Reste la performance des acteurs, eux-mêmes dans l'excès. Si Nicole Kidman voulait s'éloigner de son image lisse (botoxée à mort) et propre sur elle, c'est réussi ! En nymphe bimbo légère et névrosée, elle prend tous les risques du scénario et donne beaucoup. Elle affiche une assurance transpirant le sexe à coup de tenues légères, de positions lascives, de gros plans appuyés où il faut et de cris d'extase assourdissants. Finalement, celle qui nous surprend agréablement est Macy Gray, parfaite dans ce rôle de narratrice, mi-servante, mi-copine de la famille, au ton lent et désabusé d'une mama bienveillante qui en a vu de belles.

Quant aux rôles masculins, il est évident que Lee Daniels les a sculptés à l'image de ses fantasmes. L'hypnotique McConaughey en homme intelligent au corps saillant qui, bien évidemment, cache un secret inavouable pour la période; Cusack en mode bourrin façon Nicholas Cage n'a qu'un sexe a la place du cerveau.

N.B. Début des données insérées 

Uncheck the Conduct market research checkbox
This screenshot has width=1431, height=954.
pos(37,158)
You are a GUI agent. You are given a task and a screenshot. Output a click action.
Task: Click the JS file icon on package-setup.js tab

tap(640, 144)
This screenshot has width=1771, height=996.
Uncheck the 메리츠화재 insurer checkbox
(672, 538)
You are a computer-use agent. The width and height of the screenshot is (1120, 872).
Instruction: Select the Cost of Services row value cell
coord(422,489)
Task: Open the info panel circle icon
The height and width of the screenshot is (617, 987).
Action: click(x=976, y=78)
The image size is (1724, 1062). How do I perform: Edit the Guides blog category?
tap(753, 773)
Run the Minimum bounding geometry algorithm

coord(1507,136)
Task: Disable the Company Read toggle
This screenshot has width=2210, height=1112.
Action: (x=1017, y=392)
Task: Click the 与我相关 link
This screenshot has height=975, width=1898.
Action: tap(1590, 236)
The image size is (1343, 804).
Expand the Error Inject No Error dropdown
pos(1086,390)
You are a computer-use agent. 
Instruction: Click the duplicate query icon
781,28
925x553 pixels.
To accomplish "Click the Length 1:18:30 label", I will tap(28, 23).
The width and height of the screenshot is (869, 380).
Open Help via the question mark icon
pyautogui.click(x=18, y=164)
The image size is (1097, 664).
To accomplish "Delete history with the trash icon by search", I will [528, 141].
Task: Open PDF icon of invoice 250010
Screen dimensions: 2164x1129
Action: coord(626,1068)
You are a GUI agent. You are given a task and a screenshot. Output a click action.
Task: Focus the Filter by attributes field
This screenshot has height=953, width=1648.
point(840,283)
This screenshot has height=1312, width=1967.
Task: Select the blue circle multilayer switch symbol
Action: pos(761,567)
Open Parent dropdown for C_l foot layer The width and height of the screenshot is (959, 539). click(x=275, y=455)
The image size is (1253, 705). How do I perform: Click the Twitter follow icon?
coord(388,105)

Et toute la tension charnelle et libidinale se retrouve dans le personnage de Zac Efron, bien loin de l'image Disney qu'il avait jusque-là. Abandonnée par sa mère, Jack est l'ado dans toute sa splendeur : émoustillé par le moindre jupon qui passe, prêt à sauter sur tout ce qui bouge... Filmé sous toutes les coutures dans des positions équivoques, le torse nu la plupart du temps et les fesses moulées dans un slip blanc, le jeune Efron à la stature épaissie finit de parfaire l'image du minet fiévreux en quête d'un dépucelage en règle.

En résuméMédiocre et bien trop vulgaire pour être pris au sérieux.